== Exercise inputs

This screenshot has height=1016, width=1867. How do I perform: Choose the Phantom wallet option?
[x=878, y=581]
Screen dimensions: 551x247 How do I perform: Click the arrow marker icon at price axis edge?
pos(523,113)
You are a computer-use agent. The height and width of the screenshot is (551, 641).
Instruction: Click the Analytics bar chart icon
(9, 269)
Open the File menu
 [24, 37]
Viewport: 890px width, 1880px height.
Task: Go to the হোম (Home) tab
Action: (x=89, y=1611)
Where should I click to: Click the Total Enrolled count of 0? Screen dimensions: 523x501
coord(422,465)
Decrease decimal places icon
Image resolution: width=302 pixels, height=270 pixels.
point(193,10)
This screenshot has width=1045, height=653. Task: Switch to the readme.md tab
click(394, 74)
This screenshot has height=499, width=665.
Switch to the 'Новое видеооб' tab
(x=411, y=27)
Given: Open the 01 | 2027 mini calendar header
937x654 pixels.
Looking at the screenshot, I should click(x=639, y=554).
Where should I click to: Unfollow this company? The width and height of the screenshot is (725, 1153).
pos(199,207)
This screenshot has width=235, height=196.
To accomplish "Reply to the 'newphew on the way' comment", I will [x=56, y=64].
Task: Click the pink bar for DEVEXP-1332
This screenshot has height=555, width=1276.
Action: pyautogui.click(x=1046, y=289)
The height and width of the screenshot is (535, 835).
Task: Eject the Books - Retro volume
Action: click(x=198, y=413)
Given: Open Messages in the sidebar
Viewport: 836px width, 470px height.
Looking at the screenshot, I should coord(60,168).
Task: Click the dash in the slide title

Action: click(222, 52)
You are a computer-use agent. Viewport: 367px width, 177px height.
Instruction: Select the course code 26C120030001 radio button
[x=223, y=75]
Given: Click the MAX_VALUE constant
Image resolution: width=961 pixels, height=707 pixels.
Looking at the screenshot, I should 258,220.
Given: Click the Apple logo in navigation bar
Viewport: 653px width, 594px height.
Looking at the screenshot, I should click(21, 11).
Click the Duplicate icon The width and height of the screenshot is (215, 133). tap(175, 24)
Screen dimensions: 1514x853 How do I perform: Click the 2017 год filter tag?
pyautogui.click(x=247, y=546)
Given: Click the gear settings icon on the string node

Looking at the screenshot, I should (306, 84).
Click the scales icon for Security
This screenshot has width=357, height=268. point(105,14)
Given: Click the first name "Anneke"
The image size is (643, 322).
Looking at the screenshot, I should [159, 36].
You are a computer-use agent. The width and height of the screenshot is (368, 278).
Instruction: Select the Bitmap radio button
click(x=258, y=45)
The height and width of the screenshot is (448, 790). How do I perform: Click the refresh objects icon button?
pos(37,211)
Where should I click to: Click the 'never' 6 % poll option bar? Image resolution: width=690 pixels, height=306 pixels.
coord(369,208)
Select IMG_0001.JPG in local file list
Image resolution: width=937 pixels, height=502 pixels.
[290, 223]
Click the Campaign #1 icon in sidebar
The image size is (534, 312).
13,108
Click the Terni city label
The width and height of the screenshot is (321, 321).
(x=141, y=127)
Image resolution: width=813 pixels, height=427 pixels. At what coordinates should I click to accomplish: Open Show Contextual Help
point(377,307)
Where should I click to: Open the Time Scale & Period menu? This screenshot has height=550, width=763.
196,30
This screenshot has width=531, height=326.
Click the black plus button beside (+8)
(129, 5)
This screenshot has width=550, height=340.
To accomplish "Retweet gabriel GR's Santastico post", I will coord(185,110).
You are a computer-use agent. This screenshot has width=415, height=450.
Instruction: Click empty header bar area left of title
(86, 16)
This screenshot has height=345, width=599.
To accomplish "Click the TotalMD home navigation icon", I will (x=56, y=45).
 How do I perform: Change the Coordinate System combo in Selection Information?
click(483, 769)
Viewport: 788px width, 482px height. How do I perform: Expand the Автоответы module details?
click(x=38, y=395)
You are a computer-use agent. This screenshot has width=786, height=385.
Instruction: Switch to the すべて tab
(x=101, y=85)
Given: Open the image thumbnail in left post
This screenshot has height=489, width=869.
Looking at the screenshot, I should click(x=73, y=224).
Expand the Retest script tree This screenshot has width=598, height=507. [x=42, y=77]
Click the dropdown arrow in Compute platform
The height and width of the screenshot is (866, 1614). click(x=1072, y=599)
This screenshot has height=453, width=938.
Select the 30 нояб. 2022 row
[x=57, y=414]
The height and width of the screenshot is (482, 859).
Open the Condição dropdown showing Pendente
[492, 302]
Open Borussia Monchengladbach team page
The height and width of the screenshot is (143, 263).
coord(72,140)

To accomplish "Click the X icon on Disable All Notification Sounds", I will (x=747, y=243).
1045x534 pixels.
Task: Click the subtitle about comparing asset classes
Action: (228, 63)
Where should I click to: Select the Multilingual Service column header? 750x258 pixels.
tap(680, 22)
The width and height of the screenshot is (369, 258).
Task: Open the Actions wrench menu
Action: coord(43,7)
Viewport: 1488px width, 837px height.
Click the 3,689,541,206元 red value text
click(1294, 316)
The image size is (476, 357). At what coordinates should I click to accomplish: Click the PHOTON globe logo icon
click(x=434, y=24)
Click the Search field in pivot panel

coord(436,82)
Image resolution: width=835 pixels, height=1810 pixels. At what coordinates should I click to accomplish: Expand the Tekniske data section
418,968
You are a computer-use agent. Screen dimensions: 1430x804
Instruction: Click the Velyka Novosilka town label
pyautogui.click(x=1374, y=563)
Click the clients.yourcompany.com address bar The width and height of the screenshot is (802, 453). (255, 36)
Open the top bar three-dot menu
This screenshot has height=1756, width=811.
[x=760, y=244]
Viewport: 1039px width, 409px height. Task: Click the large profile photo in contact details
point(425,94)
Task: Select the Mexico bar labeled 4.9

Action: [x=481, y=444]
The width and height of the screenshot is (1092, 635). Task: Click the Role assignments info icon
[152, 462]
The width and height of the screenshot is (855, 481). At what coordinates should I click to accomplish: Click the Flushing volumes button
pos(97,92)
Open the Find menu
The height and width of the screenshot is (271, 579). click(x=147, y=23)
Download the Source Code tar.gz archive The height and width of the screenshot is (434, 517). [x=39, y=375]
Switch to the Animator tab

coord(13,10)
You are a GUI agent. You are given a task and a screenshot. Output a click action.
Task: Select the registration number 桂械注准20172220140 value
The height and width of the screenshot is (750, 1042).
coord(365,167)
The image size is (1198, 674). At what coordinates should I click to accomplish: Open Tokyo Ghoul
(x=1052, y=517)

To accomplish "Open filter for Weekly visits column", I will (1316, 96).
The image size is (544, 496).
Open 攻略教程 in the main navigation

====

Exercise directions >>
Extract the part of the lines above that opens with the line containing "This screenshot has width=235, height=196." and closes with the line containing "[x=223, y=75]", both included, and repeat those lines exactly.

Output >>
This screenshot has width=235, height=196.
To accomplish "Reply to the 'newphew on the way' comment", I will [x=56, y=64].
Task: Click the pink bar for DEVEXP-1332
This screenshot has height=555, width=1276.
Action: pyautogui.click(x=1046, y=289)
The height and width of the screenshot is (535, 835).
Task: Eject the Books - Retro volume
Action: click(x=198, y=413)
Given: Open Messages in the sidebar
Viewport: 836px width, 470px height.
Looking at the screenshot, I should coord(60,168).
Task: Click the dash in the slide title

Action: click(222, 52)
You are a computer-use agent. Viewport: 367px width, 177px height.
Instruction: Select the course code 26C120030001 radio button
[x=223, y=75]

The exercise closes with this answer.